CO2 emissions and improve fuel efficiency from cars

Report on the Public Consultation May – July 2007

Stakeholder consultation

Introduction

A public consultation was carried out between 5 May and 15 July, 2007 in order to gather different views on how the Commission’s proposed strategy should be implemented. The public consultation was based on a web-tool developed by the Commission. All contributions were submitted electronically.

The Commission did not provide any specific questions do be addressed, but indicated that the contributions should relate to reaching the 130 g/km objective through improvements of vehicle technology. In particular, the Commission stated that it would welcome further input for its impact assessment in terms of costs and benefits for the implementation of the various elements of the proposed strategy.

A substantial number of contributions from were submitted. The total number of contributions was 2390, divided between the following general stakeholder groupings:

· Contributions from individuals [38] : 2340

· Industry organisations [39] : 23

· Governmental organisations : 4

· Non-governmental organisations [40] : 23

The substantial number of contributions and the heterogeneous nature of organisations within the same grouping makes it difficult to draw conclusions However, after having carefully examined all contributions some general trends have been identified. Individuals and NGOs mostly argued for the stricter application of targets, timeframes and flexibility in order to ensure the environmental outcome of the regulatory framework. Industry organisations generally provided support for a less stringent target and more flexibility which they consider a more realistic approach.

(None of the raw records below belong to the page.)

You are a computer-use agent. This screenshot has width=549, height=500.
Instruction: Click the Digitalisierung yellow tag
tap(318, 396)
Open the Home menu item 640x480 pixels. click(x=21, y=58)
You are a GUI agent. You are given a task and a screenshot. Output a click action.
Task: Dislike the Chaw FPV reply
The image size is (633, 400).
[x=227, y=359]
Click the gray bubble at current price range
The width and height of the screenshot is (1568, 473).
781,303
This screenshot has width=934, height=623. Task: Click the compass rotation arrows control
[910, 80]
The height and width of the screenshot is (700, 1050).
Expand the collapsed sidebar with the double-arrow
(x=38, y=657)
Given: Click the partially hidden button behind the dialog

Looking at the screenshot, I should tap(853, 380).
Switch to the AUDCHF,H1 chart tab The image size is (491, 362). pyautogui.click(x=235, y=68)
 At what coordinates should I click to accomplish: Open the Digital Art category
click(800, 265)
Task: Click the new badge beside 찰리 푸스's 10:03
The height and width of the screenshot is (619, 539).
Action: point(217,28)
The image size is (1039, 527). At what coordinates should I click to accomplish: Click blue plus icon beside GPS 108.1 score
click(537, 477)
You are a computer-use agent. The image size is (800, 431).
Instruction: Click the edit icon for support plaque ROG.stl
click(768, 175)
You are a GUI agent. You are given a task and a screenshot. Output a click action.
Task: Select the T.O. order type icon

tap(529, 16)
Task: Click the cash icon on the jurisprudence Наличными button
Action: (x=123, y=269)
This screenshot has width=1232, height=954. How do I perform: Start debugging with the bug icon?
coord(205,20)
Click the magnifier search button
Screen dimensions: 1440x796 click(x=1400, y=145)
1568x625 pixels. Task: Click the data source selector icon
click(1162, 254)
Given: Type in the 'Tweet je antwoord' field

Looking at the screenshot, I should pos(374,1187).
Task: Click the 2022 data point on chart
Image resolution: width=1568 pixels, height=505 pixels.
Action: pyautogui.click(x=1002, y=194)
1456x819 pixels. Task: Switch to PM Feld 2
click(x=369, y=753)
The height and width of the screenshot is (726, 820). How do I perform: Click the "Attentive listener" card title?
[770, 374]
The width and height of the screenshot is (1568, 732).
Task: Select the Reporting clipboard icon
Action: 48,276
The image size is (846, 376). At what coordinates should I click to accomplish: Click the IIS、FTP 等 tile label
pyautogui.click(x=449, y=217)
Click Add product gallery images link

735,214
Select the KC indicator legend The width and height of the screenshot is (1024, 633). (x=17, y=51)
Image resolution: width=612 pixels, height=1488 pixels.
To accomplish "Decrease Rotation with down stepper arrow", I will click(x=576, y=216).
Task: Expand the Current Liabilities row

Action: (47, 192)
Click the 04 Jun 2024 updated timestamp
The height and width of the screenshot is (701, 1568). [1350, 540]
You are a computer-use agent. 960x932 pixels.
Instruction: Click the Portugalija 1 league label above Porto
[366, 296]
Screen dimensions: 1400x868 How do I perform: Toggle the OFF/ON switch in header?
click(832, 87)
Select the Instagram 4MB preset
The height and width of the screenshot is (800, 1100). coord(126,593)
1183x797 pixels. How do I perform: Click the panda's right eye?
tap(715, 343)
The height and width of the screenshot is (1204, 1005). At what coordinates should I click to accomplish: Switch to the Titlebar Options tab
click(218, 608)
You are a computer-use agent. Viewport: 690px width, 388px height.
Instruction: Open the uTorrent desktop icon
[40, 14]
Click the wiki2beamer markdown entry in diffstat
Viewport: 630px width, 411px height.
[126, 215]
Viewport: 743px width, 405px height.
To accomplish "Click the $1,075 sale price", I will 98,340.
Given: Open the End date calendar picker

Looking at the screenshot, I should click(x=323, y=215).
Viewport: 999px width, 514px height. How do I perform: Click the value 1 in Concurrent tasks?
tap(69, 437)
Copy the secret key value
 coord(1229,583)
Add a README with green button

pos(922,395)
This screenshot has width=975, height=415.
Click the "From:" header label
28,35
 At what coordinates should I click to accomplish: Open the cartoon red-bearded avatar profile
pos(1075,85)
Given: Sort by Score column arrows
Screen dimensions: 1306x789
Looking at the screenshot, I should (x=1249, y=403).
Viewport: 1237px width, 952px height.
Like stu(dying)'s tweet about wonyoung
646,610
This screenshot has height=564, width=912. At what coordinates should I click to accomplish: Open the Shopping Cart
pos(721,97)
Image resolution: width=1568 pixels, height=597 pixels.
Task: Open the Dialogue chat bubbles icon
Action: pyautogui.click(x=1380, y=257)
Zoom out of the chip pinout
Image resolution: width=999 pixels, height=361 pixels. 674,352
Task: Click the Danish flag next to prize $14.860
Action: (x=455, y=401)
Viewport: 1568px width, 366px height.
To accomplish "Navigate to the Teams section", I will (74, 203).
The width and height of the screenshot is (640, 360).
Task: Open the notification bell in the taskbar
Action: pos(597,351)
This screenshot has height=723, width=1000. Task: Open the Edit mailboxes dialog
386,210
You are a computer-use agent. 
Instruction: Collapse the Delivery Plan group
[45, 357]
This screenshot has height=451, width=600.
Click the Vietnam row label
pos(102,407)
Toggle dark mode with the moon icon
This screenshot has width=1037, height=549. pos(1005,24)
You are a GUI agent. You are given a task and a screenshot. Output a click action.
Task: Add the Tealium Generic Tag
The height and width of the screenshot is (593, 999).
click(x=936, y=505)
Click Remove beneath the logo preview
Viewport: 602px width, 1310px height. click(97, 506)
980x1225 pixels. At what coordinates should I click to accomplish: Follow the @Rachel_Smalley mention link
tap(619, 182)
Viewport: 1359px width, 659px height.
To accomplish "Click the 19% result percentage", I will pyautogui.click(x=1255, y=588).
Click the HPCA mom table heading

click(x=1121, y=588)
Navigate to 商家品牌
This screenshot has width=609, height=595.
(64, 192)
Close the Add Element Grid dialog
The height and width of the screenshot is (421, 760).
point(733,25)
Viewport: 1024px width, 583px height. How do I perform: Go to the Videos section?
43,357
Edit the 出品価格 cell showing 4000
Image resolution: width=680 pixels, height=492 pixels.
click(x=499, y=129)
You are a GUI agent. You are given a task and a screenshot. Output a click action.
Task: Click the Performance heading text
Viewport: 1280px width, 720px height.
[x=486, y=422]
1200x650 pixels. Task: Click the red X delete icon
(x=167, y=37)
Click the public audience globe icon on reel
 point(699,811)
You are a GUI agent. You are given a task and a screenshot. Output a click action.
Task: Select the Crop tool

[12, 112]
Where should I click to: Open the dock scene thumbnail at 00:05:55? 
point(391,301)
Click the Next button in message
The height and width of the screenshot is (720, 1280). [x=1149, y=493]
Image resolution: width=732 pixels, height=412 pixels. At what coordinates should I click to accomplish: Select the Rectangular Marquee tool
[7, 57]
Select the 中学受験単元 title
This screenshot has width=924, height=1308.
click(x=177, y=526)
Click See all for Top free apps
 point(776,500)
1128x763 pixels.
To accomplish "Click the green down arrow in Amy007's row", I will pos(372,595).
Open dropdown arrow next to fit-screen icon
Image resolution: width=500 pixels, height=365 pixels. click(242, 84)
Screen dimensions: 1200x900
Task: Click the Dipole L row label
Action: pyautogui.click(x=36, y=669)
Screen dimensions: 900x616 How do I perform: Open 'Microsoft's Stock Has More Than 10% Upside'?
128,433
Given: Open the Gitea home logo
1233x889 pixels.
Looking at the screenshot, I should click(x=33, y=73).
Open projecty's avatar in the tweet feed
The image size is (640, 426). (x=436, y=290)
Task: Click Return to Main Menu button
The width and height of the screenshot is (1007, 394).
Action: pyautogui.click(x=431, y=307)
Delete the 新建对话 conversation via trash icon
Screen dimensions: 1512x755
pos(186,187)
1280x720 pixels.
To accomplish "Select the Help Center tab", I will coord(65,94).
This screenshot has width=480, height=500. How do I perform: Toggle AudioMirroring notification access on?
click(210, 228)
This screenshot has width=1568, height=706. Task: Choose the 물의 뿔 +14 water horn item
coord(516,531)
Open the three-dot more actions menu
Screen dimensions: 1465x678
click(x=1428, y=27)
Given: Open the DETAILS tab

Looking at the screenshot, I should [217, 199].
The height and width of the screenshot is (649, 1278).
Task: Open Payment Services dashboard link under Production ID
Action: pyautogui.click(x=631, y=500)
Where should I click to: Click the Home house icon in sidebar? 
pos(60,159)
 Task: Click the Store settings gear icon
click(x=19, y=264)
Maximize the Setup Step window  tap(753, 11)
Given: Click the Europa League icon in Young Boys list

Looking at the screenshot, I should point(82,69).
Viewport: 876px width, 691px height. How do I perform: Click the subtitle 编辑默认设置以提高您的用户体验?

The following sections attempt to summarise the contributions to the public consultation with respect to key elements of the Commission’s revised strategy as presented in the Communication. It should be kept in mind that a number of contributions go against these generalisations, and that the majority of contributions only address a few of the different elements.

Reactions on the main aspects of the Commission’s communication

Statutory targets

The Commission’s preference for introducing statutory targets to reduce CO2 was widely supported. The vast majority of contributions addressing this issue stated that a new strategy involving legislation is needed in order to reach the Community objectives. Representatives of the automotive industry specifically did not clearly indicate if they support a statutory target, but acknowledged that a reviewed strategy is necessary despite their efforts under the voluntary commitments.

Mandatory compliance in 2012

The contributions expressed diverging views on the feasibility of the Community objective to reach the target by 2012. NGOs (including trade unions and consumer organisations) and individuals showed general support for the suggested timeframe and underlined that the industry has been aware of the 2012 targets at least since the Commission’s previous strategy to reduce CO2 emissions from cars was adopted in 1995. Consequently, they argued that the lead time necessary for the industry to adapt production and product ranges is sufficient. Industry organisations on the other hand strongly argued that the 2012 timeframe is not realistic, especially if the 130 g/km objective is retained. The main reason for this view (as expressed in the contributions) is that the development and product cycle in the automotive sector demands more lead-time in order to introduce new technology.

The integrated approach

The integrated approach is, based on the assumption that further-reaching and less costly reductions can be achieved by combining improvements in vehicle technology with complementary measures, was widely embraced by the different stakeholders. However, there is a clear disagreement between the different stakeholder groupings with regard to how the burden should be shared between the different elements of the integrated approach. These issues are further addressed in the sections below.

The 130 g/km objective to be met through improvements of vehicle technology

Contributions showed diverging views with regard to the 130 g/km objective. NGOs and individuals widely expressed support for even tougher targets, such as a 120 g/km target to be met by improvements in vehicle technology alone. Industry organisations on the other hand [41] generally indicated that the 130 g/km target is unrealistic, and that the overall objective of 120 g/km should be reached by a wider application of the integrated approach.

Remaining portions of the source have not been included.